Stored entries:
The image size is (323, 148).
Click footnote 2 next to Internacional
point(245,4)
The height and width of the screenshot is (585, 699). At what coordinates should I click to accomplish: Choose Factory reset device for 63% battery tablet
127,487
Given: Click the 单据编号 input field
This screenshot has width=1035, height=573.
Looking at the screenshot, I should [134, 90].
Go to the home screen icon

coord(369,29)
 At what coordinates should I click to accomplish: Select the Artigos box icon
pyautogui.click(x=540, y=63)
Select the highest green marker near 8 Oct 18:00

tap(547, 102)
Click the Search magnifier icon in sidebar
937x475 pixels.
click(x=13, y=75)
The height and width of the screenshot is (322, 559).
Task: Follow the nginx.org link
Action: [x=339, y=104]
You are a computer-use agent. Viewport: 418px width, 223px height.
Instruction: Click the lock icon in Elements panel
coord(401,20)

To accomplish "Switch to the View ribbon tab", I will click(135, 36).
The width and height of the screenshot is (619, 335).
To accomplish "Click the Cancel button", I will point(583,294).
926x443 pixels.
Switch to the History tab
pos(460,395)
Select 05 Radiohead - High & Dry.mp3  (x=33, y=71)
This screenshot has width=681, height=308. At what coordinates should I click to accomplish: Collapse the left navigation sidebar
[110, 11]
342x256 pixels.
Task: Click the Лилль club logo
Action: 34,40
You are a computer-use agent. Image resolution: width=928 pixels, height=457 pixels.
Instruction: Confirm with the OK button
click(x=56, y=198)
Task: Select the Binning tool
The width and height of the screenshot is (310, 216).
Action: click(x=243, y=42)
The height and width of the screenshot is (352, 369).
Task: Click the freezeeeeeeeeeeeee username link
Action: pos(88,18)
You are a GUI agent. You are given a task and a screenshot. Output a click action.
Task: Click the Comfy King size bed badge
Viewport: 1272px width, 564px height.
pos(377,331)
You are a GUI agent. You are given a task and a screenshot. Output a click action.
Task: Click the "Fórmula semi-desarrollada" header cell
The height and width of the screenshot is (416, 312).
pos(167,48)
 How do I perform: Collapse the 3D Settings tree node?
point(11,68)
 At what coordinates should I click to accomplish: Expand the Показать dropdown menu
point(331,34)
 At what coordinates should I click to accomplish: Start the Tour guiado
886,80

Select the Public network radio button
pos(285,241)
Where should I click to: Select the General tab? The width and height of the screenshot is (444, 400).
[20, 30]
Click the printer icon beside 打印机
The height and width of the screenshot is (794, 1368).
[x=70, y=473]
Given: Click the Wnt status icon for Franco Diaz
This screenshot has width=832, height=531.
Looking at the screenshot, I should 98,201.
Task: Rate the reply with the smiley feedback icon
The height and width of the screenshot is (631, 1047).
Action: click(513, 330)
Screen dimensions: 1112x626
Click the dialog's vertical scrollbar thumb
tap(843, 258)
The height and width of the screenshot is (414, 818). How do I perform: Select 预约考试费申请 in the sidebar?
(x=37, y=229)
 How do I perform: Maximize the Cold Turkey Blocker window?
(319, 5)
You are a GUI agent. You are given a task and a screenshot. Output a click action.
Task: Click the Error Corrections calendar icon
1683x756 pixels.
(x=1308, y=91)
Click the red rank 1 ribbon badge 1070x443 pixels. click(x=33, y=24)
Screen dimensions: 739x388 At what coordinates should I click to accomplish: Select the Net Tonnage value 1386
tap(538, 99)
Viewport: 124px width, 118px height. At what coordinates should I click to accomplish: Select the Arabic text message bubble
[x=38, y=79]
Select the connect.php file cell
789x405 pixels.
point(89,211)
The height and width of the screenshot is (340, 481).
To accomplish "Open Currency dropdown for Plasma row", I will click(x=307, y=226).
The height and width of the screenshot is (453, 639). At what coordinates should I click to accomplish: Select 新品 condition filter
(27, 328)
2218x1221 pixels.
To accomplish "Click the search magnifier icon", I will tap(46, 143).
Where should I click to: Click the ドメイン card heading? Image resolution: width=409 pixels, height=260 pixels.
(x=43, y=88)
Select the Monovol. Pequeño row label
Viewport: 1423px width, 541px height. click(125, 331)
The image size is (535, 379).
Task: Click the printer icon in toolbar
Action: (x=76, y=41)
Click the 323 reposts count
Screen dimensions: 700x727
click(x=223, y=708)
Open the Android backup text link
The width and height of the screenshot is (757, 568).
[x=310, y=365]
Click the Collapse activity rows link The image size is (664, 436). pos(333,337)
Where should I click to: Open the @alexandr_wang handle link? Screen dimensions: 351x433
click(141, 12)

● **WORK TO COMPLETE**:
Output all of the data again. Match it exactly.

● **REPLY TO THE EXERCISE**:
The image size is (323, 148).
Click footnote 2 next to Internacional
point(245,4)
The height and width of the screenshot is (585, 699). At what coordinates should I click to accomplish: Choose Factory reset device for 63% battery tablet
127,487
Given: Click the 单据编号 input field
This screenshot has width=1035, height=573.
Looking at the screenshot, I should [134, 90].
Go to the home screen icon

coord(369,29)
 At what coordinates should I click to accomplish: Select the Artigos box icon
pyautogui.click(x=540, y=63)
Select the highest green marker near 8 Oct 18:00

tap(547, 102)
Click the Search magnifier icon in sidebar
937x475 pixels.
click(x=13, y=75)
The height and width of the screenshot is (322, 559).
Task: Follow the nginx.org link
Action: [x=339, y=104]
You are a computer-use agent. Viewport: 418px width, 223px height.
Instruction: Click the lock icon in Elements panel
coord(401,20)

To accomplish "Switch to the View ribbon tab", I will click(135, 36).
The width and height of the screenshot is (619, 335).
To accomplish "Click the Cancel button", I will point(583,294).
926x443 pixels.
Switch to the History tab
pos(460,395)
Select 05 Radiohead - High & Dry.mp3  (x=33, y=71)
This screenshot has width=681, height=308. At what coordinates should I click to accomplish: Collapse the left navigation sidebar
[110, 11]
342x256 pixels.
Task: Click the Лилль club logo
Action: 34,40
You are a computer-use agent. Image resolution: width=928 pixels, height=457 pixels.
Instruction: Confirm with the OK button
click(x=56, y=198)
Task: Select the Binning tool
The width and height of the screenshot is (310, 216).
Action: click(x=243, y=42)
The height and width of the screenshot is (352, 369).
Task: Click the freezeeeeeeeeeeeee username link
Action: pos(88,18)
You are a GUI agent. You are given a task and a screenshot. Output a click action.
Task: Click the Comfy King size bed badge
Viewport: 1272px width, 564px height.
pos(377,331)
You are a GUI agent. You are given a task and a screenshot. Output a click action.
Task: Click the "Fórmula semi-desarrollada" header cell
The height and width of the screenshot is (416, 312).
pos(167,48)
 How do I perform: Collapse the 3D Settings tree node?
point(11,68)
 At what coordinates should I click to accomplish: Expand the Показать dropdown menu
point(331,34)
 At what coordinates should I click to accomplish: Start the Tour guiado
886,80

Select the Public network radio button
pos(285,241)
Where should I click to: Select the General tab? The width and height of the screenshot is (444, 400).
[20, 30]
Click the printer icon beside 打印机
The height and width of the screenshot is (794, 1368).
[x=70, y=473]
Given: Click the Wnt status icon for Franco Diaz
This screenshot has width=832, height=531.
Looking at the screenshot, I should 98,201.
Task: Rate the reply with the smiley feedback icon
The height and width of the screenshot is (631, 1047).
Action: click(513, 330)
Screen dimensions: 1112x626
Click the dialog's vertical scrollbar thumb
tap(843, 258)
The height and width of the screenshot is (414, 818). How do I perform: Select 预约考试费申请 in the sidebar?
(x=37, y=229)
 How do I perform: Maximize the Cold Turkey Blocker window?
(319, 5)
You are a GUI agent. You are given a task and a screenshot. Output a click action.
Task: Click the Error Corrections calendar icon
1683x756 pixels.
(x=1308, y=91)
Click the red rank 1 ribbon badge 1070x443 pixels. click(x=33, y=24)
Screen dimensions: 739x388 At what coordinates should I click to accomplish: Select the Net Tonnage value 1386
tap(538, 99)
Viewport: 124px width, 118px height. At what coordinates should I click to accomplish: Select the Arabic text message bubble
[x=38, y=79]
Select the connect.php file cell
789x405 pixels.
point(89,211)
The height and width of the screenshot is (340, 481).
To accomplish "Open Currency dropdown for Plasma row", I will click(x=307, y=226).
The height and width of the screenshot is (453, 639). At what coordinates should I click to accomplish: Select 新品 condition filter
(27, 328)
2218x1221 pixels.
To accomplish "Click the search magnifier icon", I will tap(46, 143).
Where should I click to: Click the ドメイン card heading? Image resolution: width=409 pixels, height=260 pixels.
(x=43, y=88)
Select the Monovol. Pequeño row label
Viewport: 1423px width, 541px height. click(125, 331)
The image size is (535, 379).
Task: Click the printer icon in toolbar
Action: (x=76, y=41)
Click the 323 reposts count
Screen dimensions: 700x727
click(x=223, y=708)
Open the Android backup text link
The width and height of the screenshot is (757, 568).
[x=310, y=365]
Click the Collapse activity rows link The image size is (664, 436). pos(333,337)
Where should I click to: Open the @alexandr_wang handle link? Screen dimensions: 351x433
click(141, 12)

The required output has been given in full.